CANBERRA (Reuters) - Singer Walter Williams from R&B group The O’Jays seemed to have a charmed life, but for nearly three decades he kept a secret from his fans — he was suffering from multiple sclerosis (MS).
However to mark World MS Day on May 26, Williams decided it was time to go public with his health issues to let other MS sufferers know that it is possible to lead an active life despite the chronic and often disabling disease.
“I have done well with MS and I want other sufferers to know that they too can lead a normal life,” Williams, 67, told Reuters in a telephone interview.
“Why now? Well, it’s a good time to come out and let people know there is medication for this now that helps a great deal. When I was diagnosed they told me I had 20 years to live and there was no cure but it has all changed.”
Williams is a founding member of the The O’Jays who were pioneers of 1970s soul music with hits like “Love Train,” and “Use Ta Be My Girl.”
He first realized something was wrong while on tour in 1983 and he began getting numb in his feet, legs and torso. At the age of 39 he was diagnosed with MS, the inflammatory autoimmune disease that attacks the central nervous system.
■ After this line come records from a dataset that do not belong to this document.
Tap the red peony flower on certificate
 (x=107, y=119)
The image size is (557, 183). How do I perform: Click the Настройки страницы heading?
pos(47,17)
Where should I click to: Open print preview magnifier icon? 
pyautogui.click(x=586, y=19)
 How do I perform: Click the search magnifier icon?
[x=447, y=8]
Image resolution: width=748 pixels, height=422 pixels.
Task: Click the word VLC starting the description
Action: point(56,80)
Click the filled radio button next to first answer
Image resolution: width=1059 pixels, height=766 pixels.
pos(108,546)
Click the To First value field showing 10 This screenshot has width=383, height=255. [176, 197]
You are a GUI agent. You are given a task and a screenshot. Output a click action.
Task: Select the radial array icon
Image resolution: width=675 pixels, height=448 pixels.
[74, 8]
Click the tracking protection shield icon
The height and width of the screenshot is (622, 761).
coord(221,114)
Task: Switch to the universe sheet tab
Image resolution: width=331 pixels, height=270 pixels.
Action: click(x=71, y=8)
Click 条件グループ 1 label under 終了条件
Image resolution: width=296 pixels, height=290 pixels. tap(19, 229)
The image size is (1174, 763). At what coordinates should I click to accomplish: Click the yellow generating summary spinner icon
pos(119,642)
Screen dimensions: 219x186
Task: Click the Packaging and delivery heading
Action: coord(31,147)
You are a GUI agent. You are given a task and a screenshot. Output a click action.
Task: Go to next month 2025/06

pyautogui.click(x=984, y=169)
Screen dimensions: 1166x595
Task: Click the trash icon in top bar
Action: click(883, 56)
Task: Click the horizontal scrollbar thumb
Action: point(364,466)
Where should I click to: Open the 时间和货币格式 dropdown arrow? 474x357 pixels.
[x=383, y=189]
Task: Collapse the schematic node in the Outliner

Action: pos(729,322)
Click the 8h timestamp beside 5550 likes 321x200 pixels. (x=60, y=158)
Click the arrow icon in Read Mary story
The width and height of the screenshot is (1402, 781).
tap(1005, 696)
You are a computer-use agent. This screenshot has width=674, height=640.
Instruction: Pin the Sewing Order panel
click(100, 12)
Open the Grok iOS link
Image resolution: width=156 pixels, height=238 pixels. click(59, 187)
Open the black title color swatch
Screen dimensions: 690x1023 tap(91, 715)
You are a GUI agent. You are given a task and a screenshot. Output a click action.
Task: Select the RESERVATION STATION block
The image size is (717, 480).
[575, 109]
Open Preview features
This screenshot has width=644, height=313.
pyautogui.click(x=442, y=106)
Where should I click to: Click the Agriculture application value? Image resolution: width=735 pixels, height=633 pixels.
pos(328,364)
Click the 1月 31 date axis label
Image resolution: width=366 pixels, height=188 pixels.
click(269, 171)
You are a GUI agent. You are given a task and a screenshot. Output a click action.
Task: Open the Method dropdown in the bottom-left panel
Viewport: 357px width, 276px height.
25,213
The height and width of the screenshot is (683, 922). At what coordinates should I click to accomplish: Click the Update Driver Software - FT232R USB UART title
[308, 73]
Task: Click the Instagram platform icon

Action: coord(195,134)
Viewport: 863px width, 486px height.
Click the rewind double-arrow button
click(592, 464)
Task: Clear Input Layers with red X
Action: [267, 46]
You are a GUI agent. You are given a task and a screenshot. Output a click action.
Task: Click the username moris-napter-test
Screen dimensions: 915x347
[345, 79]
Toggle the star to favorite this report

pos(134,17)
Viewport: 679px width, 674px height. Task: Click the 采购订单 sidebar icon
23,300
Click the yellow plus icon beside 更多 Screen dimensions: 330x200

Over 2 million people worldwide have MS which affects about three females to every male with symptoms often starting to show when people are in their early 30s.
“I knew nothing about MS so when I was diagnosed I just freaked out. The doctor told me to get my life in order as I probably only had 20 years to live,” said Williams.
“At first I did the pity party thing and felt sorry for myself, but then I got angry and decided to fight it. I started exercising more to make my body strong and started to eat right and keep a great attitude. I slipped a lot but I got through it.”
Williams, however, was not prepared to go public with his MS. He saw it as a personal matter, with only his family - his wife and four children - and close friends aware he had the disease.
“I just suffered through it. It wasn’t easy but I had to because I didn’t want to stop singing. What aggravated it was heat, so I took cold showers and had a bucket of ice on stage that I could put on my head,” he said.
Williams has continued to perform and tour with the O’Jays for nearly 50 years.
A 2005 inductee into the Rock and Roll Hall Fame, he is also about to release his debut solo album, “Walter Williams - Exposed,” including two original songs he wrote himself.
“I am a living example that you can live with MS with a great attitude, eating properly, exercising, talking to your health care professionals to find out exactly what is best for you as regards treatment,” he said.
“It is not the end of your life. You can live a normal, happy life.”